> [Exercise aim]: For each line below, check for "computer"; give only the total of lines where it occurs.

Collection entries:
┄┄┄┄┄┄┄┄┄┄┄┄┄┄┄┄┄┄┄┄

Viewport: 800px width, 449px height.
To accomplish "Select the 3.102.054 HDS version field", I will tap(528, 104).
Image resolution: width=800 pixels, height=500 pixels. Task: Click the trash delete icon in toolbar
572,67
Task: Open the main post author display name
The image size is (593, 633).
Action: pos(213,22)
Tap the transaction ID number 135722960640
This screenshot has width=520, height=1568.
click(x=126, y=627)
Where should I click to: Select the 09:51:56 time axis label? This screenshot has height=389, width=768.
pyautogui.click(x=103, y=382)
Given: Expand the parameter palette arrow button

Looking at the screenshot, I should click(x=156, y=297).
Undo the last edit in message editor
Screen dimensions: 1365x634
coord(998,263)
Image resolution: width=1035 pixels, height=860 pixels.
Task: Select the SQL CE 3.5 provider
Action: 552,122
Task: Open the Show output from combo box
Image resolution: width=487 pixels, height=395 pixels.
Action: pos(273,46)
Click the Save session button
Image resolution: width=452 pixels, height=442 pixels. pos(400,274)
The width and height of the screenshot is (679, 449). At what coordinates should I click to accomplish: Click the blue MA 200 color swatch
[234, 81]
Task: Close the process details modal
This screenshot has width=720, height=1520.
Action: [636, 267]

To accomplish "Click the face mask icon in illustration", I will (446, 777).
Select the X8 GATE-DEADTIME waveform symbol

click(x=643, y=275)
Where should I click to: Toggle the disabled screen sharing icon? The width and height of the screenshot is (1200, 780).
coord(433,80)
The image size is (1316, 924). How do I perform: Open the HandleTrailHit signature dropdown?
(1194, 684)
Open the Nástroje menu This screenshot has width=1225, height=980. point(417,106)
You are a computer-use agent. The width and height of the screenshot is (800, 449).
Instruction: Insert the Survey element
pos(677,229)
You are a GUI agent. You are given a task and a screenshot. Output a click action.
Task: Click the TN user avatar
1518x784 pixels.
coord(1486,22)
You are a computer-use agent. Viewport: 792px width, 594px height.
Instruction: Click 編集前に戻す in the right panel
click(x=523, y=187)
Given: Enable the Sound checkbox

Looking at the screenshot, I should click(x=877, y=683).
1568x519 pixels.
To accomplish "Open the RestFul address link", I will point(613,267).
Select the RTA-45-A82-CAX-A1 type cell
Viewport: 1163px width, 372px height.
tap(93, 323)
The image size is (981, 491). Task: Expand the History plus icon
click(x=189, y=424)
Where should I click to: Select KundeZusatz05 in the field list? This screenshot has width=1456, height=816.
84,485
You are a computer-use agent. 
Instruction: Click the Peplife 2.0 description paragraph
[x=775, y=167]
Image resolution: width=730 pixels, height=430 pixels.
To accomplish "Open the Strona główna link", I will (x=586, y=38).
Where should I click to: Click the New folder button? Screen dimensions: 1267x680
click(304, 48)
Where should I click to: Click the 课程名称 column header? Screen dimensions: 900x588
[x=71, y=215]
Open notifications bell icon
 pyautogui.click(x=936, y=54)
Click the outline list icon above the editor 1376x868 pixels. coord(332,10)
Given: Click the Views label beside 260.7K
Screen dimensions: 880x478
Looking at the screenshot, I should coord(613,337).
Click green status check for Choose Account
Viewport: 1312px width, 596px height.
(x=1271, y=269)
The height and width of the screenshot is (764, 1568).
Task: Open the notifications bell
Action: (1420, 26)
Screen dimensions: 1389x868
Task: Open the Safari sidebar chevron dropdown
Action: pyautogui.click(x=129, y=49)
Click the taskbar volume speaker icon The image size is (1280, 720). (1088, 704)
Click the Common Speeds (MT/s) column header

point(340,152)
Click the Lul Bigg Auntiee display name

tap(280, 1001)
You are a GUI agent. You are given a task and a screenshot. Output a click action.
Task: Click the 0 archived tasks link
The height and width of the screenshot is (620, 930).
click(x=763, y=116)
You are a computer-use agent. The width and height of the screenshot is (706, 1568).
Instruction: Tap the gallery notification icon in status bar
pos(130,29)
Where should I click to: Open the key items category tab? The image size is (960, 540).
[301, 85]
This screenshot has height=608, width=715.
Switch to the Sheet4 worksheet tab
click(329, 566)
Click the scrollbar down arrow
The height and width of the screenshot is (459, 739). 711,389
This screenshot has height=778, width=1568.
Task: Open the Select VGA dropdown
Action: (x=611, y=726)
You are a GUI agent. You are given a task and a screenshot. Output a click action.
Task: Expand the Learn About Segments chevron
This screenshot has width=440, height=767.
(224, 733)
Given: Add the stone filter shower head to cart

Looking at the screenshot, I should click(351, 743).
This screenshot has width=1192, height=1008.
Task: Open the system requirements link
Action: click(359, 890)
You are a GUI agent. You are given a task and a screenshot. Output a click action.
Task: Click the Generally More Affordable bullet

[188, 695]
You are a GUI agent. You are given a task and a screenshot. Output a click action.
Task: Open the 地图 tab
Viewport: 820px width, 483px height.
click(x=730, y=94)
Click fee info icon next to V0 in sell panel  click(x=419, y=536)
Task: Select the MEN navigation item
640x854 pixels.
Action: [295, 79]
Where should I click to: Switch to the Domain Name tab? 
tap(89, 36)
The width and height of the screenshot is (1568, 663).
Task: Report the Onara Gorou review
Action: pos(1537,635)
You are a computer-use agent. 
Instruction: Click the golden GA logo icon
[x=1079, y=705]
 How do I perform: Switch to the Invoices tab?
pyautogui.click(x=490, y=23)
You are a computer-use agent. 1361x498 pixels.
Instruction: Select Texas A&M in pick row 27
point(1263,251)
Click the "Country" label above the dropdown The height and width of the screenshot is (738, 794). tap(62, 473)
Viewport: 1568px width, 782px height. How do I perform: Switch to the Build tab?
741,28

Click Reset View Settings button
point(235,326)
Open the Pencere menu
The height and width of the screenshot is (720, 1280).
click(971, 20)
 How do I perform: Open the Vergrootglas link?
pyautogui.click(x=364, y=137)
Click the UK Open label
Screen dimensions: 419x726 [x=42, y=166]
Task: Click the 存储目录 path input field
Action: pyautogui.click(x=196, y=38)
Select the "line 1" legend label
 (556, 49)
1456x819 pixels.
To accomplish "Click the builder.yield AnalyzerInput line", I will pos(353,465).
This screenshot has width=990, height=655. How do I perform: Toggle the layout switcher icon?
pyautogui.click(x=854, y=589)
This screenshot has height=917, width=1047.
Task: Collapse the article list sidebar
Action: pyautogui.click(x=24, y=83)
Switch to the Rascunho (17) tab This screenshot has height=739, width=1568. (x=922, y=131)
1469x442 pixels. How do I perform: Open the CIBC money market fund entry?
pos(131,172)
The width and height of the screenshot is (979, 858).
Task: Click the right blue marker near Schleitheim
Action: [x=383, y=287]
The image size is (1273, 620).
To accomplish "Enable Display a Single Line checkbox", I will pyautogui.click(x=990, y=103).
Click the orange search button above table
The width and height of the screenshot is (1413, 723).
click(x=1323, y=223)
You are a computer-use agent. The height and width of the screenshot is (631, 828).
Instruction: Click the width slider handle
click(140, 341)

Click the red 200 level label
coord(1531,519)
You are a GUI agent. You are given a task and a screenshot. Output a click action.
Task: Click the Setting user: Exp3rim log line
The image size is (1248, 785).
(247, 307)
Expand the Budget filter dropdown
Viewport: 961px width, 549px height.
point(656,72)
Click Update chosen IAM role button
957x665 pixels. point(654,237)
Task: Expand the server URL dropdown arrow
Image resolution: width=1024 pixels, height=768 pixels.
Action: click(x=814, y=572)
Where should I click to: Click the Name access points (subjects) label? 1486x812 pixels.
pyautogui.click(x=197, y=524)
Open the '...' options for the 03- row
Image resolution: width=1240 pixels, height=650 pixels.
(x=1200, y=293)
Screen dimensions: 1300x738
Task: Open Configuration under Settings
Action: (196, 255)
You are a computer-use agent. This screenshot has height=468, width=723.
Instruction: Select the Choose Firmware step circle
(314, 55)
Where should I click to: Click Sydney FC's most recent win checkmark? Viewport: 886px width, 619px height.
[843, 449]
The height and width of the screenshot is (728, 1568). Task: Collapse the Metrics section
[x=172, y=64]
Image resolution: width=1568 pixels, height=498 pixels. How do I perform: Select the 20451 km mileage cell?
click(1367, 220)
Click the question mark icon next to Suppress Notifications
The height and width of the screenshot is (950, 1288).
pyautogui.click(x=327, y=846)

┄┄┄┄┄┄┄┄┄┄┄┄┄┄┄┄┄┄┄┄

> [Worked solution]: 8